Please quote every one of the records below word for word, leaving the pictures out.

*** Begin section ***

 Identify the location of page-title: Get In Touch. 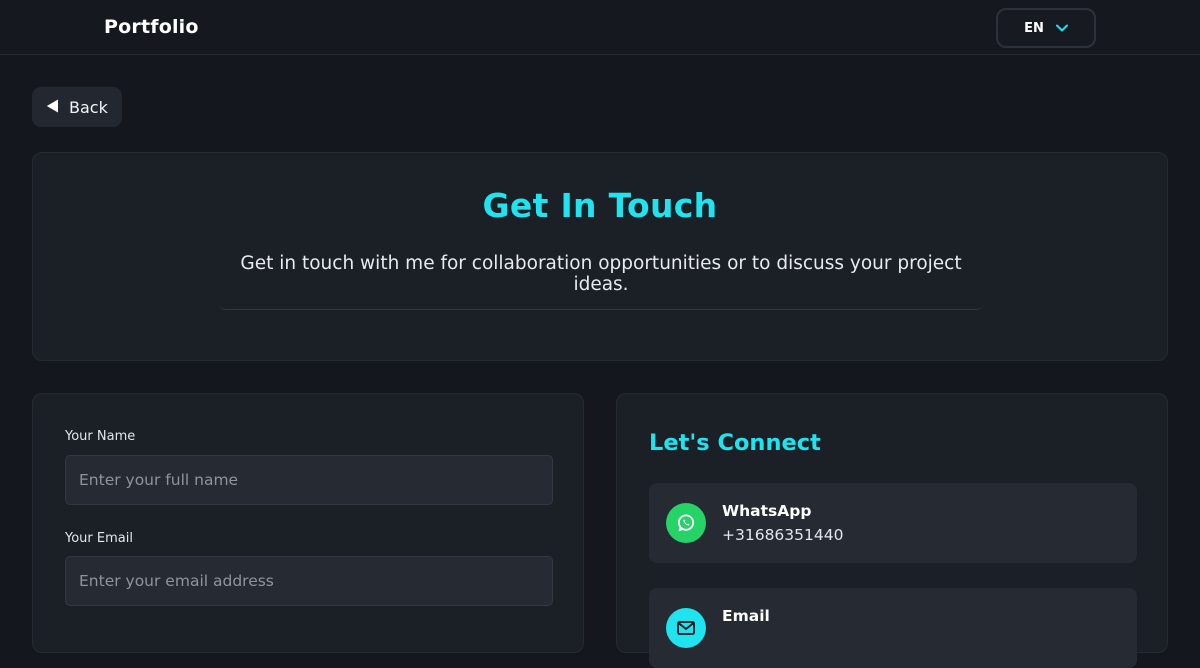
(600, 206).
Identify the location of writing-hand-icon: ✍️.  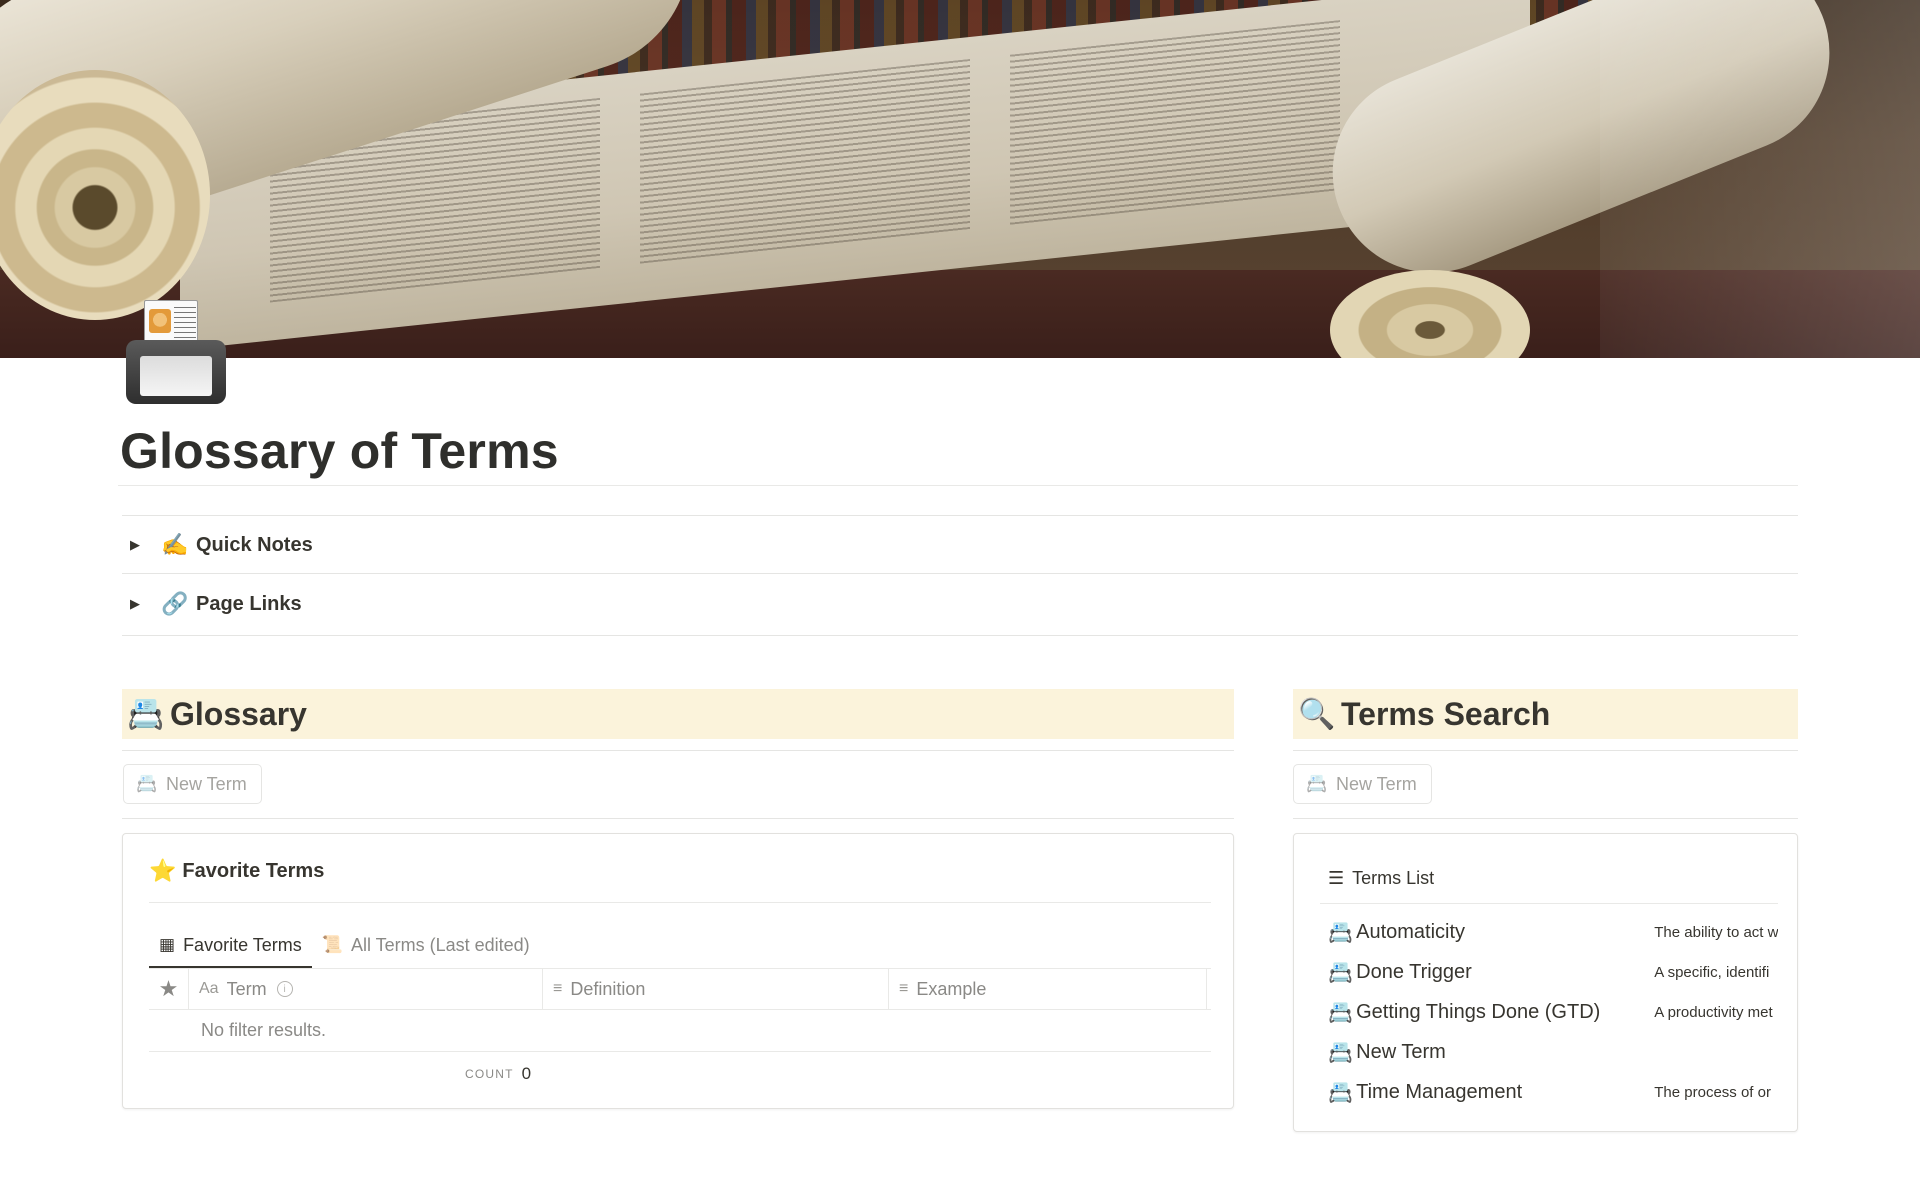
(175, 544).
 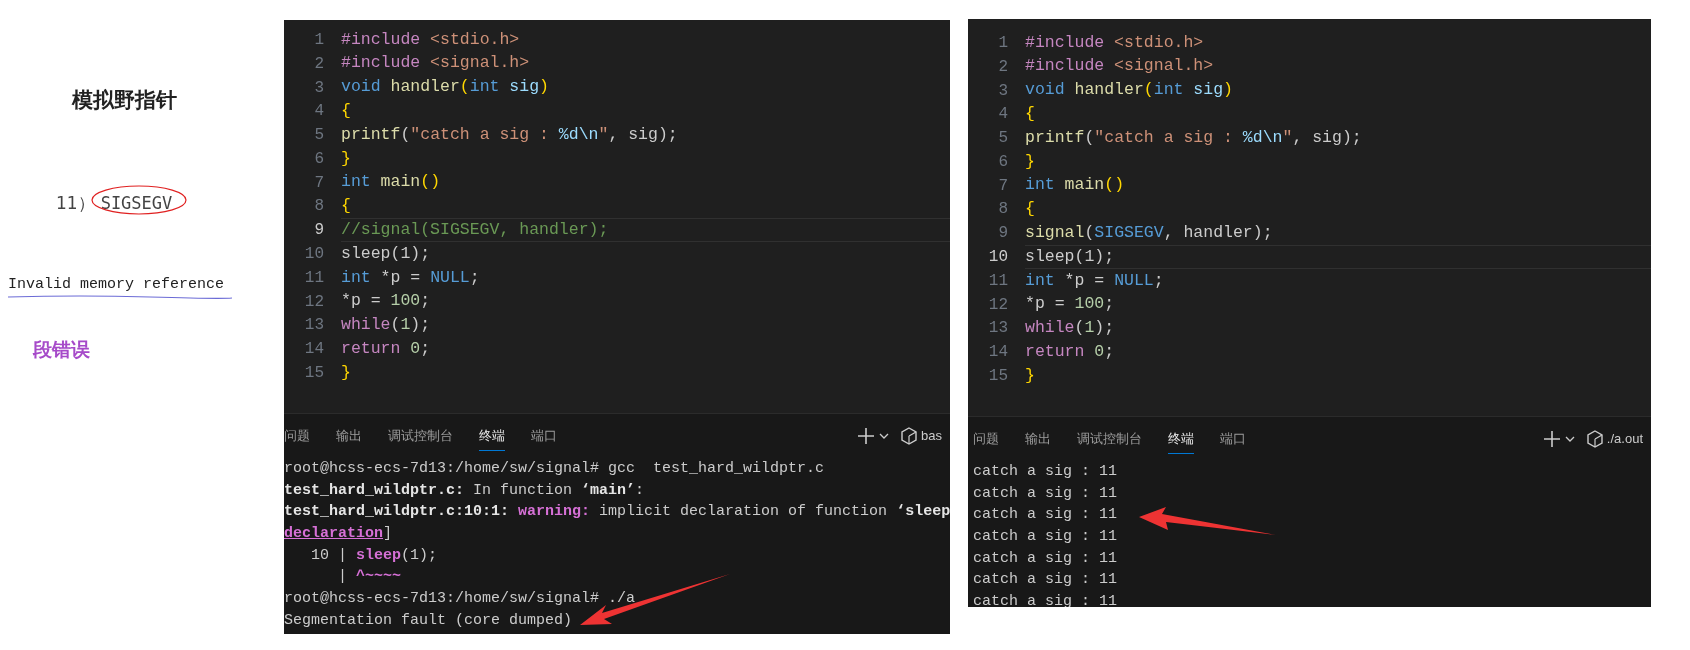 What do you see at coordinates (76, 203) in the screenshot?
I see `signal-number: 11）` at bounding box center [76, 203].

*** End section ***

» RESPONSE TO THIS TASK:
 Identify the location of page-title: Get In Touch. 
(600, 206).
Identify the location of writing-hand-icon: ✍️.  
(175, 544).
  What do you see at coordinates (76, 203) in the screenshot?
I see `signal-number: 11）` at bounding box center [76, 203].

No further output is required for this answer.